Je repense au mois de juin 1957, le 7 pour être précis. C’est le jour même où je suis sorti rayonnant de la manufacture dont je porte fièrement la signature « Zenith » sur mon cadran bombé.

Je me souviens encore du jour où ma famille suisse m'a installée dans notre salon. Puisque le père était toujours en retard au diner, sa femme a décidé de lui offrir la fameuse pendule Neuchâteloise de la Manufacture Zenith, toute de rouge vêtue - oui je parle bien de moi ! J’étais un très beau cadeau pour un passionné du style Louis XVI… On me surnommait d’ailleurs la « petite Louis XVI » - je n’ai jamais compris pourquoi on me qualifiait de “petite”, car j’en prends de la place ! Du haut de mes 62 centimètres, et surélevée d’un peu plus d’un mètre grâce à mon socle fixé au mur, j’attirais l’attention de toute la famille grâce à mon carillon, une belle sonnerie des heures et des demi-heures !

J’avais une place de choix, avec une vue plongeante sur le poste de télévision. J’en ai vécu des moments historiques… Le plus marquant, je m’en rappelle comme si c’était hier. Il était bientôt l’heure du journal, j’étais en retard sur mon planning, ca ne m’arrive pas souvent, je me dépêchais pour sonner 8h du soir. Aaaah Spoutnik, J’ai toujours eu un attrait prononcé pour les avancées technologiques, ils avaient bien caché leur jeu ! J’étais estomaqué. 

Que c’était bien la Suisse… oh mais je me souviens aussi de mon déménagement en France, dans le Morbihan ! Elle était belle cette maison aux volets en bois, peints en jaune moutarde. J’étais la touche de rappel à l’intérieur, avec mes fleurs de la même couleur, peintes à la main ! J’étais positionné dans la cuisine, on jetait un coup d’œil sur mes aiguilles pour surveiller le temps de cuisson de la blanquette de veau. Je me rappelle des odeurs délicieuses qui y régnaient – la ratatouille, les classiques crêpes au sarrasin, le cidre ou encore les fruits de mer du dimanche !
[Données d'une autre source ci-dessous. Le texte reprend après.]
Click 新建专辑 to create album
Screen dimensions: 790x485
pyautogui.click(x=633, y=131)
Un doux moment vécu là-bas me revient particulièrement à l’esprit… Un soir, en attendant que le dîner soit prêt, les enfants de la famille étaient assis devant le petit poste de télévision de la cuisine pour regarder le dessin animé “La Belle et la Bête ». J'étais là, à côté d'eux, et je ne pouvais m'empêcher d'être intriguée par ce qui se passait à l'écran…après tout j’attendais patiemment l’heure du dîner pour sonner 19h30 ! Et puis, soudain, je l'ai vue - une horloge parlante nommée Big Ben! C'était incroyable de voir un de mes "vieux camarades" prendre vie à l'écran, avec cet air très sérieux et autoritaire, mais aussi un peu maladroit… il était bien attachant. Je me souviens qu'il avait dit quelque chose comme : "Le dîner est servi », et hop j’ai sonné la demi-heure, le repas était prêt !
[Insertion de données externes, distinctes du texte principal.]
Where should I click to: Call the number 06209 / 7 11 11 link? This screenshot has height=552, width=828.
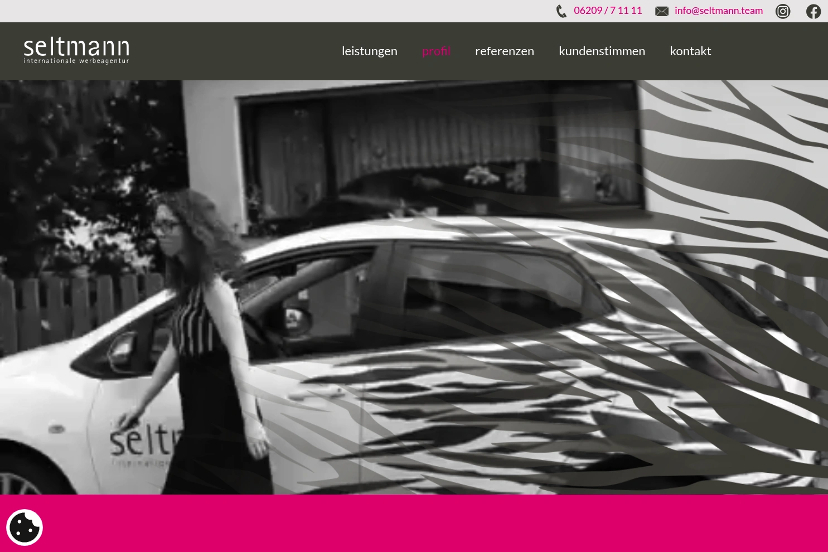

Même loin de ma Suisse natale, j’avais trouvé une nouvelle famille qui prenait soin de moi, tel un membre à part entière. D’ailleurs c’était toujours Gaston, le fils, qui s’occupait de remonter mon mouvement, un petit rituel que nous partagions une fois par semaine… Eh oui, pour quelle pendule me prenez-vous ? Bien sûr que je tiens huit jours entiers en donnant l’heure exacte ! 
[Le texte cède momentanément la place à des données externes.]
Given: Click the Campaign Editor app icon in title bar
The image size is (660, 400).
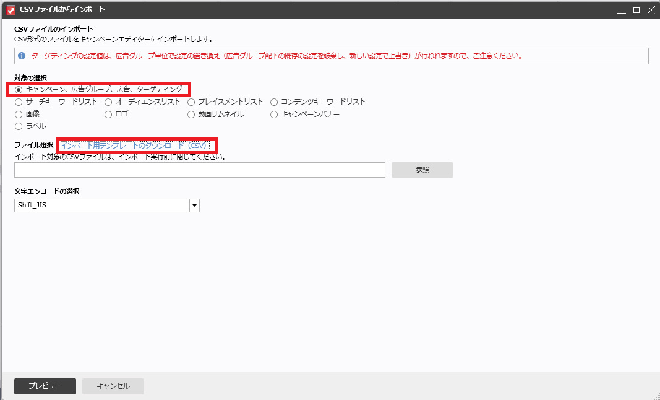Looking at the screenshot, I should click(10, 10).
Aujourd’hui, me voilà à veiller sur l’équipe de HERISTORIA, cette nouvelle initiative du groupe LVMH. De véritables passionnés d’histoires ! Vous les verriez quand leurs yeux s’illuminent à la réception d’une archive sur un de leurs trésors de la part d’un département Heritage d’une Maison du groupe… D’ailleurs, attendez, j’aperçois quelque chose… Mais c’est bien ça, un catalogue des années 50 de la maison Zenith ! Je vous l’assure, j’étais en première de couverture ! J’avais posé devant un dessinateur – c’était d’ailleurs un peu long j’avais des fourmis dans les pieds à la fin de la séance. Il s’était appliqué à représenter tous mes détails : aiguilles en laiton doré, cadran en métal peint en blanc avec l’inscription de ma manufacture posée fièrement juste au dessous-du 12, tour de chiffres romains pour les heures, tour de chiffres arabes pour les minutes, baguettes et pieds dorés à la feuille d’or… un portait très réussi ! 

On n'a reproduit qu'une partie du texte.